TGF-β1 contributes to the hepatic inflammation in animal models with nonalcoholic steatohepatitis by Smad3/TLR2 signaling pathway

Non-alcoholic fatty liver disease (NAFLD) is increasingly affecting human health and the economy worldwide due to various factors. Here, we found that the expression of TGF-β1 and TLR2 was significantly up-regulated in liver samples from both rats and mice nonalcoholic steatohepatitis (NASH) models. By constructing corresponding cell model, we found that TGF-β1 challenge can positively regulate the expression of TLR2 and p-Smad2/3, and the dual luciferase reporter gene system and EMSA assay confirmed the existence of Smad3 binding site (−916 ∼ −906) in the promoter region of TLR2. The overexpression and interference changes of Smad2/3 further verified the above experimental results.
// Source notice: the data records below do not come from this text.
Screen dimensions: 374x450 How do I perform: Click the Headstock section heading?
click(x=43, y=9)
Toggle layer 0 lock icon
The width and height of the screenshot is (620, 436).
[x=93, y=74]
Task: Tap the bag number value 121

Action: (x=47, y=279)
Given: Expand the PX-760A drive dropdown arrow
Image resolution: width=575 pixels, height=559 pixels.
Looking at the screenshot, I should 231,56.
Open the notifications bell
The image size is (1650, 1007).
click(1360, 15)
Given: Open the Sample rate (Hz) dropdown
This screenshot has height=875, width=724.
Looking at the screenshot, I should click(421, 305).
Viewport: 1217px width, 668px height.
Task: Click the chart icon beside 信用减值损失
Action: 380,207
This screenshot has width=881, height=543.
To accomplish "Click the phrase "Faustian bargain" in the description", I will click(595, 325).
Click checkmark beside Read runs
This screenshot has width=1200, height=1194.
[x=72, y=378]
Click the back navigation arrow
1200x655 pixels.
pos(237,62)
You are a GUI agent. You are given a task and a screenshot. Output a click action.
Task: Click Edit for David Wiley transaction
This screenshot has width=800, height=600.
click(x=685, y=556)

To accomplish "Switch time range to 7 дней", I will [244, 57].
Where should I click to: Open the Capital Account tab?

Taken together, these findings suggest that TGF-β1 promotes TLR2 transcription and its target gene expression via Smad3, leading to malignant exacerbation of liver inflammation in NASH, which provides new insights into the treatment of NASH. •The expression of TGF-β1 and TLR2 was significantly up-regulated in liver samples from both the rats and mice NASH models.•TGF-β1 positively regulate the expression of TLR2 and its downstream inflammatory molecules, as well as p-Smad2/3, Smad4.•TGF-β1 promotes TLR2 transcription and its target gene expression via Smad3, but not Smad2.